:: Text excerpt ::
Who Gets to Say How Chinese I Am?
Writer Anson Tong pens an essay on how visiting China as a Chinese American has resulted in complicated feelings about where exactly she belongs
Words by Anson Tong
I endured the 16-hour flight from Chicago to China about six times growing up, as far as I can remember. I know I went in the summer of 2005 because I was devastated that I would be missing the chance to see The Adventures of Shark Boy and Lava Girl in the movie theater. And I know I went the summer after tenth grade, because I had to take my precalculus final early. I definitely know I went in 2018, because I went for a college program, and it was the first time I made the journey on my own, rather than being ferried by my parents to various restaurants with side rooms dominated by large tables with lazy Susans. The rest of my memory blurs together easily in the swampiness of Shanghai’s humidity—half comprehending Chinese shows about imperial drama, being introduced or reintroduced to adults my parents knew, eating as much Shanghainese buttercream cake as was humanly possible.

:: Extracted entries ::
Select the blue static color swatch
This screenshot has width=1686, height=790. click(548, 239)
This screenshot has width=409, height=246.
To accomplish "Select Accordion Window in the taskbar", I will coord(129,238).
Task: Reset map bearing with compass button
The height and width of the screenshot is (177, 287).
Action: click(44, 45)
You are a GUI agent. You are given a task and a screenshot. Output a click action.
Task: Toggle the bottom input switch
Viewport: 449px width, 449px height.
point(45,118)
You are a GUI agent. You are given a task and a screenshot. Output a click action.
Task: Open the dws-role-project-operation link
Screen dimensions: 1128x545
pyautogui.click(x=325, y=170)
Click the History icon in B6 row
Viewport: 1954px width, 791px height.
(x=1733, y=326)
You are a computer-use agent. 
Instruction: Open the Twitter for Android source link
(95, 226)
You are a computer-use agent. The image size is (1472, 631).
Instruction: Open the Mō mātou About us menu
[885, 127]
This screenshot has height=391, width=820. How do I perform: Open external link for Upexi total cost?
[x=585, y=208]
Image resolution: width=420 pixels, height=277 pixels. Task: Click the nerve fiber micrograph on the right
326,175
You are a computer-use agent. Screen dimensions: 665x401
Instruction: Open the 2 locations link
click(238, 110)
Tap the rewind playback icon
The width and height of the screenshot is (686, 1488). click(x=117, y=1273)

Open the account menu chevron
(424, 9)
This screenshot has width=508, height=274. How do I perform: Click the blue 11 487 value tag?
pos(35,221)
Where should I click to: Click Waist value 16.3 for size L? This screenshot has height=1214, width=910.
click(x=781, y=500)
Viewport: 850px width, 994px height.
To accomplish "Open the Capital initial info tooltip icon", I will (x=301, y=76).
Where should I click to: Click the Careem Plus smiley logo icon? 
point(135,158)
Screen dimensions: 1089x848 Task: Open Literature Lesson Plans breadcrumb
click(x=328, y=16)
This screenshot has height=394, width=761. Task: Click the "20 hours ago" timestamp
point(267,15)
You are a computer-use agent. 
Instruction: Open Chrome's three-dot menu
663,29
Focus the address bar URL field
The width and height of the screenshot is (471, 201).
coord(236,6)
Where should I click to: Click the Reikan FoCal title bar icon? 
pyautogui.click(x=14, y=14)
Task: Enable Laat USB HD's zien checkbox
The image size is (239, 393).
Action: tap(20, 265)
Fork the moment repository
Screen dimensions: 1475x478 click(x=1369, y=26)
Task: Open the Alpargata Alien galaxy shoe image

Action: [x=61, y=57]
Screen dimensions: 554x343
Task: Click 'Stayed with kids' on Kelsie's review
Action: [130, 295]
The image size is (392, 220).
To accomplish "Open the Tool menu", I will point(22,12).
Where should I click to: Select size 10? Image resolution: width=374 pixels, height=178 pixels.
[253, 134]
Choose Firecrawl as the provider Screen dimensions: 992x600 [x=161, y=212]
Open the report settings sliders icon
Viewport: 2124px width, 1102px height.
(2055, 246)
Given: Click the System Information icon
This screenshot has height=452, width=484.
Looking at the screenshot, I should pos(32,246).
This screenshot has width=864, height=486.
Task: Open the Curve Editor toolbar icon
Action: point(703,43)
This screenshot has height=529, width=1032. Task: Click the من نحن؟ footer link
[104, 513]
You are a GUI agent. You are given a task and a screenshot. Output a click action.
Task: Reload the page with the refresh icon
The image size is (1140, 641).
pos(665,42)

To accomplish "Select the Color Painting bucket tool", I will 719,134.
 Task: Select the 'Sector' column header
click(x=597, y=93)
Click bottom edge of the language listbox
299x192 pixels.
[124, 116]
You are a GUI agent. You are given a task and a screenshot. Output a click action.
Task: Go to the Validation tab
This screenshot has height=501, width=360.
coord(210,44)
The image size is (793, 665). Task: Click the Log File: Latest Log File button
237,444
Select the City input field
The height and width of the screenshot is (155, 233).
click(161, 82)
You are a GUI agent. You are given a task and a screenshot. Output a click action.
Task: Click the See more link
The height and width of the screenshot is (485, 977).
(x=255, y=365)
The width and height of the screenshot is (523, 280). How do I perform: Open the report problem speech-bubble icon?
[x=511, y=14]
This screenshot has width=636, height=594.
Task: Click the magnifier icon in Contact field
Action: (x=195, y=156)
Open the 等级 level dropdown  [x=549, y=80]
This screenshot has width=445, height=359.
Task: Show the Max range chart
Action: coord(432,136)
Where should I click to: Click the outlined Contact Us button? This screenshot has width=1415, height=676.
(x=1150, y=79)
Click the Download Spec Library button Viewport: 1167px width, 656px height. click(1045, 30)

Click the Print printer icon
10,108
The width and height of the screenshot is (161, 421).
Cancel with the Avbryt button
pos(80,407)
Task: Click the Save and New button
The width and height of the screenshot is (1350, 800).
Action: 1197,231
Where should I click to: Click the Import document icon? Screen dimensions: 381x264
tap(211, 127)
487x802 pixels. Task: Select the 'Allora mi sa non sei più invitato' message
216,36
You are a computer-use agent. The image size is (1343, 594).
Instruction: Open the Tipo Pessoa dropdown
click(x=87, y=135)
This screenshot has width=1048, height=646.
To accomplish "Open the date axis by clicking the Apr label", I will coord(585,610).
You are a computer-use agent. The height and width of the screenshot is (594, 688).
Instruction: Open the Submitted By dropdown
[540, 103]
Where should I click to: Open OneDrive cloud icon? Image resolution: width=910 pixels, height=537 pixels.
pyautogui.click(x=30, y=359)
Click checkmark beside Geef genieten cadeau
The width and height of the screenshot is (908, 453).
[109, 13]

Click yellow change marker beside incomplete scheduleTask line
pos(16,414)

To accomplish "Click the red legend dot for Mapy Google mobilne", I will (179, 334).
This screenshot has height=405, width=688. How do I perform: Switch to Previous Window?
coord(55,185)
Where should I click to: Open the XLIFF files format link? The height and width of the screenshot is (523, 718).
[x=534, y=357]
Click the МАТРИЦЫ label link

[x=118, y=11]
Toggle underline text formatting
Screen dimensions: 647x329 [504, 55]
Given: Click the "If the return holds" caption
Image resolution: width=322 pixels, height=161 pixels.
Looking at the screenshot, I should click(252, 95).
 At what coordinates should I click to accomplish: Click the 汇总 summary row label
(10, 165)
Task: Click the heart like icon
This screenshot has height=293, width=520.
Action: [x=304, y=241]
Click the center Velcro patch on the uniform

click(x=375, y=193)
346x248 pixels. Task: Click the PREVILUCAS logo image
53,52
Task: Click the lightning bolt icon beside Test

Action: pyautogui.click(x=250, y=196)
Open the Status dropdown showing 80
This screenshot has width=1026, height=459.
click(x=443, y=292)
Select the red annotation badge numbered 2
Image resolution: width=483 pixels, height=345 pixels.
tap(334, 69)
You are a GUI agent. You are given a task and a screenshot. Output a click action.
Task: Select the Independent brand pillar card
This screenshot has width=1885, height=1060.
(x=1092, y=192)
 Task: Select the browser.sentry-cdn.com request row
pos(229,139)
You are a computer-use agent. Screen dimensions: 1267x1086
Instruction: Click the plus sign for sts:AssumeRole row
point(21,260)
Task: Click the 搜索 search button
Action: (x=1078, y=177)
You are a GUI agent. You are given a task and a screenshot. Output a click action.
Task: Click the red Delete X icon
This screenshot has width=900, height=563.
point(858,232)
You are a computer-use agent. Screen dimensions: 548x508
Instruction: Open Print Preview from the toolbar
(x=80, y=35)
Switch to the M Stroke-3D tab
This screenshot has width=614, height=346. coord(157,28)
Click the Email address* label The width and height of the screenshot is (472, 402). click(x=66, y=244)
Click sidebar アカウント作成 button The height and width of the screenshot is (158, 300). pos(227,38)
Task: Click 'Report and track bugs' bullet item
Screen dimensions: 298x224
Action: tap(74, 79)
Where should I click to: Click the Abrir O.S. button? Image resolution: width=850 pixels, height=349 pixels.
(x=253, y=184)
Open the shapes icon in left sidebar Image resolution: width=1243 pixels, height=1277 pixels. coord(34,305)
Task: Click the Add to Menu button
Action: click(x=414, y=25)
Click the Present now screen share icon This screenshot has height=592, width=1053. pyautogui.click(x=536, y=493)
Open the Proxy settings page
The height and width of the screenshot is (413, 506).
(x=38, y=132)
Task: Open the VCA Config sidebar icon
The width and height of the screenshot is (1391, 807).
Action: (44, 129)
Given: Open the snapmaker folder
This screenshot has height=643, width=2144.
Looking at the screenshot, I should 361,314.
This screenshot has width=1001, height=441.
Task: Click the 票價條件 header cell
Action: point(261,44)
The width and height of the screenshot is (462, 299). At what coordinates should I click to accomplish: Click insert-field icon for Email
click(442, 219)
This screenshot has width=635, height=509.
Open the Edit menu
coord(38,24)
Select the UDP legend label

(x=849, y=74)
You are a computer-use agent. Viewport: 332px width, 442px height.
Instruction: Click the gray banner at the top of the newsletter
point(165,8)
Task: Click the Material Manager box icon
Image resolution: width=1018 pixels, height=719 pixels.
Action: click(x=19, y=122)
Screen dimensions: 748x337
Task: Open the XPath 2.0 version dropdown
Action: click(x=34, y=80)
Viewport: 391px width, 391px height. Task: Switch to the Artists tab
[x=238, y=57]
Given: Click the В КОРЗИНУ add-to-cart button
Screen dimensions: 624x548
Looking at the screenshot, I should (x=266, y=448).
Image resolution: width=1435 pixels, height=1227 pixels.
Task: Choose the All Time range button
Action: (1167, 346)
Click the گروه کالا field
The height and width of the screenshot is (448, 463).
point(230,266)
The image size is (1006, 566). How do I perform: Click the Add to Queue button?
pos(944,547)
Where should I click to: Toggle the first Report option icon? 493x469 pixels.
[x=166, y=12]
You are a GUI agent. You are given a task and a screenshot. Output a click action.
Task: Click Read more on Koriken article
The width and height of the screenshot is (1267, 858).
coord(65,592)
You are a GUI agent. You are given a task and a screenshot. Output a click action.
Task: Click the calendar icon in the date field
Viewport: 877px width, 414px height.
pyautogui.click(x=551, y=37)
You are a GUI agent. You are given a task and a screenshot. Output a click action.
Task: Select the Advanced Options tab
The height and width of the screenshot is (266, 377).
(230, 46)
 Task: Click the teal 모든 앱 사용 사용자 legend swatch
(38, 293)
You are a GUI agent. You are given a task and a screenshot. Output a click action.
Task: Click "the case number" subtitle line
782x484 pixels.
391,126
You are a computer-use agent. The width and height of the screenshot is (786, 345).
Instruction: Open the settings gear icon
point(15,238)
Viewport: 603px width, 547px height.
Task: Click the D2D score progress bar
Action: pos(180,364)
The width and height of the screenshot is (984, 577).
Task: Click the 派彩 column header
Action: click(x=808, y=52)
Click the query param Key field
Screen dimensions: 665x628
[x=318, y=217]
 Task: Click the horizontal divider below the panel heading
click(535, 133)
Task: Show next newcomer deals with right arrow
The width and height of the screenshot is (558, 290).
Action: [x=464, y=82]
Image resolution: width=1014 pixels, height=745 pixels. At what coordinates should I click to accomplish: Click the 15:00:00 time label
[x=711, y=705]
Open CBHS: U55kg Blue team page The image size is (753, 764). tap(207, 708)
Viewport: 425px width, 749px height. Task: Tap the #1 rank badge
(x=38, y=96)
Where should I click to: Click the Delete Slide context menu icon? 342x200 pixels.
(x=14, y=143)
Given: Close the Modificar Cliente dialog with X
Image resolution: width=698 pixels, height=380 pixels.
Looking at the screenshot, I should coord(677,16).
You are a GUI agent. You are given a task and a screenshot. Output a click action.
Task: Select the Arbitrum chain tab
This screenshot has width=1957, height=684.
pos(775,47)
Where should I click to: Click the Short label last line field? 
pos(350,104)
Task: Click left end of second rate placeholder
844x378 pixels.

:: Task item ::
Resume the essay about visiting China as a Chinese American, starting right after its final sentence.

:: Expected answer ::
In my memory, these trips were mostly a banal feature of my childhood. In hindsight, as an adult turning over the implications of my parents’ immigration in my head, I am bombarded with thoughts. My parents left their home country when they were around the age I am now, and went back, at most, every other year, for a few months at a time. Now that I am an adult with a job paying for my own travel and doing sad PTO calculations, I see more clearly how expensive and time-consuming those trips were, and how jarring they must have been. My parents left China before its dramatic industrialization came into full force, broad capitalist expansion under tight Chinese Communist Party authority. Even over the course of my visits back, Shanghai transformed—shiny skyscrapers sprouting, heavily air-conditioned luxury malls appearing, everything dripping with the generic gloss of gentrification/cosmopolitanism, feeling increasingly like a catalog-order city with the language settings switched to Mandarin in some parts.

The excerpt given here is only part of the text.